TASK ITEM:
Every line from the one containing "Image resolution: width=600" to the one containing "Given: Close the CRA retrieval dialog window" in the records below, both included, must be set down exactly, and no other line.

Collection entries
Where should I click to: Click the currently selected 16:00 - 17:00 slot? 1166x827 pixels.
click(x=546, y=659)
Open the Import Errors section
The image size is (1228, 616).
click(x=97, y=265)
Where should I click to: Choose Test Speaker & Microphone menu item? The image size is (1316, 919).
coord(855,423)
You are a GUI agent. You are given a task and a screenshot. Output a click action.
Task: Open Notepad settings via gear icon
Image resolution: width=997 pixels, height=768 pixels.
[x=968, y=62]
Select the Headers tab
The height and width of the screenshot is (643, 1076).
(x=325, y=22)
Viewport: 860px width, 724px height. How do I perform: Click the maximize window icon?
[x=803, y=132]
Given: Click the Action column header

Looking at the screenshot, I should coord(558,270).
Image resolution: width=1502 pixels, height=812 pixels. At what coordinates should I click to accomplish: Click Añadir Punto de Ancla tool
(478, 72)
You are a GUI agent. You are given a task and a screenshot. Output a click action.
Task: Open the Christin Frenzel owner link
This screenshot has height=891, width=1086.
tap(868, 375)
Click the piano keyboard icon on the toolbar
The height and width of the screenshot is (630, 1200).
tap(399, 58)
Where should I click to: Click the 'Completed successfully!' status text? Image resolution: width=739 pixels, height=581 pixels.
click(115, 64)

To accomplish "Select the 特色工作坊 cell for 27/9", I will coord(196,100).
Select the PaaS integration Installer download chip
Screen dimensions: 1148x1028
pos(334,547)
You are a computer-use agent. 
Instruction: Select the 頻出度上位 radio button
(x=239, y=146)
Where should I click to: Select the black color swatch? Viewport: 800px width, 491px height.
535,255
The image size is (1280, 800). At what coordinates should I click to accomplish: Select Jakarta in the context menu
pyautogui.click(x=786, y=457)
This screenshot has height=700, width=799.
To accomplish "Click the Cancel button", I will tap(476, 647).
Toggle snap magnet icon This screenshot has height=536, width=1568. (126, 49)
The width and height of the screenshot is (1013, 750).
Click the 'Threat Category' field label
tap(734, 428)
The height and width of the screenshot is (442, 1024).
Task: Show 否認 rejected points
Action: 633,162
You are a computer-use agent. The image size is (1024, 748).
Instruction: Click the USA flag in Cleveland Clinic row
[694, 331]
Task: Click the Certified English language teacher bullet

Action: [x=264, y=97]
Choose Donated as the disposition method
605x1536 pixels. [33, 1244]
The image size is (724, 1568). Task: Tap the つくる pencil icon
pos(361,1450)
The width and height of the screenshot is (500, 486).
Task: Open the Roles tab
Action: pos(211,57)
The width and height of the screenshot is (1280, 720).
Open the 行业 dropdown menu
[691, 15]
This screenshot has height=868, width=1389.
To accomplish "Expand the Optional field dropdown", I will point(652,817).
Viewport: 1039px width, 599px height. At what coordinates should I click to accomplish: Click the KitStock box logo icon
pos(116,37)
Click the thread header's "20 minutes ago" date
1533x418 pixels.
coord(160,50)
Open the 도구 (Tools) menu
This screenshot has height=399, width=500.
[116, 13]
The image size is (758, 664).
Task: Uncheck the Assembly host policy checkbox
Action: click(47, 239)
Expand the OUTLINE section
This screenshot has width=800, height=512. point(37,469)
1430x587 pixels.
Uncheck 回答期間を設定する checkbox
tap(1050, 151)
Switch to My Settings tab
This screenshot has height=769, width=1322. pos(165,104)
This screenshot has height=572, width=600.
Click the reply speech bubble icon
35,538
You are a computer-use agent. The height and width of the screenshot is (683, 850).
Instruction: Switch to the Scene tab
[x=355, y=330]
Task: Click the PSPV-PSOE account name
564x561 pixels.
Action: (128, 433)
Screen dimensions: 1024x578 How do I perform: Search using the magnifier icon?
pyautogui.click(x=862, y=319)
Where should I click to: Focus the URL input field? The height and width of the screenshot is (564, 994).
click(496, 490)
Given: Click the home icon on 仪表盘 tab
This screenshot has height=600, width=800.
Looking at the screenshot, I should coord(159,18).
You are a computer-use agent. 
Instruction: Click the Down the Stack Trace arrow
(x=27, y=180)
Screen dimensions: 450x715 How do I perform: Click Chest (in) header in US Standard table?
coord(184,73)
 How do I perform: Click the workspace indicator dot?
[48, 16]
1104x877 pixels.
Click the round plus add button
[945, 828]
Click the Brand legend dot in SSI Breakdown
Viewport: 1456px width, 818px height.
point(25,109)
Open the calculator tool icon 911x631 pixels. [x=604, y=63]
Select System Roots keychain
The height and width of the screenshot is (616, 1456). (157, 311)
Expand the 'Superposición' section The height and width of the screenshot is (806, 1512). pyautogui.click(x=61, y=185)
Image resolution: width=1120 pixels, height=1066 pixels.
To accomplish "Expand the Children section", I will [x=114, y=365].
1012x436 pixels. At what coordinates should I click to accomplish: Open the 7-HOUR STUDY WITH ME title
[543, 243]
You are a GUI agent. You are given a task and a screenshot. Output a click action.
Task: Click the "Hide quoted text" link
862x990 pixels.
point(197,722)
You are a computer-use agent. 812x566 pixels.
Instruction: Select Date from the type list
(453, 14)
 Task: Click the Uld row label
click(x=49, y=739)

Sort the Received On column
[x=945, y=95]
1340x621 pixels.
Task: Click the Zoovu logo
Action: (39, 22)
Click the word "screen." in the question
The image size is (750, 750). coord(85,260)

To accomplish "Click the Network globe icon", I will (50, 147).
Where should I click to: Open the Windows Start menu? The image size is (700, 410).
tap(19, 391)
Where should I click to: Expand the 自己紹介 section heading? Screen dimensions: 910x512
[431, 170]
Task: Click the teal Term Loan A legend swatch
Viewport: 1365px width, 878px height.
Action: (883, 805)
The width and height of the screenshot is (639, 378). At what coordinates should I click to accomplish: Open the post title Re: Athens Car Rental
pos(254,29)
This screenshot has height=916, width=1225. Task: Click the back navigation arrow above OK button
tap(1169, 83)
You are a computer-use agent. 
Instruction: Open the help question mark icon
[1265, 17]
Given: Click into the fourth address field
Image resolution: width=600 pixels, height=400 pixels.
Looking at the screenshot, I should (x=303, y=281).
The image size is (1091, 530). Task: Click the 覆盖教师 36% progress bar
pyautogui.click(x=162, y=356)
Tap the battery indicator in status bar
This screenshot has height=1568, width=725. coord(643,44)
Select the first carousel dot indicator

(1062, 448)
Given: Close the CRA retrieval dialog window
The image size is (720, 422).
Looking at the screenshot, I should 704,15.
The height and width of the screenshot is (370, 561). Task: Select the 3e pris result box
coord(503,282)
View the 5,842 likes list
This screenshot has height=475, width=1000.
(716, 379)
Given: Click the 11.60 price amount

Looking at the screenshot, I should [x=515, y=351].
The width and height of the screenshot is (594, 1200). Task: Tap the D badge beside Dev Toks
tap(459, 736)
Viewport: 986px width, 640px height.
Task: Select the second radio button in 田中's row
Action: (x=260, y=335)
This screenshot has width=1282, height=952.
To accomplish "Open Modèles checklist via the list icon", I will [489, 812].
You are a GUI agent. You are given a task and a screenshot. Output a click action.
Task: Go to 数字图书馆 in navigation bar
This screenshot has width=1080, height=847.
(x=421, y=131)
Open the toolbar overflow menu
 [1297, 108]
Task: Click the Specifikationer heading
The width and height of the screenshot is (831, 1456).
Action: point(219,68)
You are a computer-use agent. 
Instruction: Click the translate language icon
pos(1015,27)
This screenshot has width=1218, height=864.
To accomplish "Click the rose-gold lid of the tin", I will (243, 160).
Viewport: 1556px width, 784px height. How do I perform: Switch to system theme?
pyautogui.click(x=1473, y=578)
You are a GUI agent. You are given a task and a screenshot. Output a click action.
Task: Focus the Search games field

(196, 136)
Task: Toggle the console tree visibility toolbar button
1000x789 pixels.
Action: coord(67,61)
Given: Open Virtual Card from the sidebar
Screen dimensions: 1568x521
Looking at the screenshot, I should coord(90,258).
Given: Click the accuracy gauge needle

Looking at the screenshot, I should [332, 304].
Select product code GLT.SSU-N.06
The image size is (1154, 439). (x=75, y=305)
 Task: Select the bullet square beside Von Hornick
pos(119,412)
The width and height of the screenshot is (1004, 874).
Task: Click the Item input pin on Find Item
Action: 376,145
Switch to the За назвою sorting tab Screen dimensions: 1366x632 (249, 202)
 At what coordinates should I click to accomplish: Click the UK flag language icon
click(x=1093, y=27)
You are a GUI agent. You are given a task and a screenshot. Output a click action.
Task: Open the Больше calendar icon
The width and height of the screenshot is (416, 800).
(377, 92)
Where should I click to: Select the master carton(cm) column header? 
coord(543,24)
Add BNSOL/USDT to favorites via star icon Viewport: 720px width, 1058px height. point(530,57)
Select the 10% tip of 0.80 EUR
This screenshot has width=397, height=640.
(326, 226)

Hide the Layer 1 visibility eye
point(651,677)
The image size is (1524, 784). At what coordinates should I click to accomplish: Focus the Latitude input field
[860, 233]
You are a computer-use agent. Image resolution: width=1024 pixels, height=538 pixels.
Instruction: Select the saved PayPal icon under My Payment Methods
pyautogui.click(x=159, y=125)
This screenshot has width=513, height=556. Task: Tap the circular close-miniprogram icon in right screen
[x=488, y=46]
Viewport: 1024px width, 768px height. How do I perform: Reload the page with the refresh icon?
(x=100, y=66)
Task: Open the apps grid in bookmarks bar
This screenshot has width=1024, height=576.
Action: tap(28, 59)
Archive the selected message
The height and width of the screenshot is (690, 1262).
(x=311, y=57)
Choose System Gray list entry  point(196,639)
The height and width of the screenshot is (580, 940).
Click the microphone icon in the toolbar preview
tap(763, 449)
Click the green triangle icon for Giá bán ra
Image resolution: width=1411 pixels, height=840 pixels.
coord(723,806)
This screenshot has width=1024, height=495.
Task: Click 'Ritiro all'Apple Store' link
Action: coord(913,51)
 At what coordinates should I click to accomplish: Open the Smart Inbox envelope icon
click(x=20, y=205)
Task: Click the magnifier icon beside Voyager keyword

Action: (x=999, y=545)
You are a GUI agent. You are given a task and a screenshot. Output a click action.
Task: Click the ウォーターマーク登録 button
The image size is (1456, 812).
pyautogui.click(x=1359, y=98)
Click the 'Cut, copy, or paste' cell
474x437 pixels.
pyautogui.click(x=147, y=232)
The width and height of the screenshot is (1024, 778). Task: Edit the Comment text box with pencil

RESPONSE FOR THIS EXERCISE:
Image resolution: width=600 pixels, height=400 pixels.
Looking at the screenshot, I should (x=303, y=281).
The image size is (1091, 530). Task: Click the 覆盖教师 36% progress bar
pyautogui.click(x=162, y=356)
Tap the battery indicator in status bar
This screenshot has height=1568, width=725. coord(643,44)
Select the first carousel dot indicator

(1062, 448)
Given: Close the CRA retrieval dialog window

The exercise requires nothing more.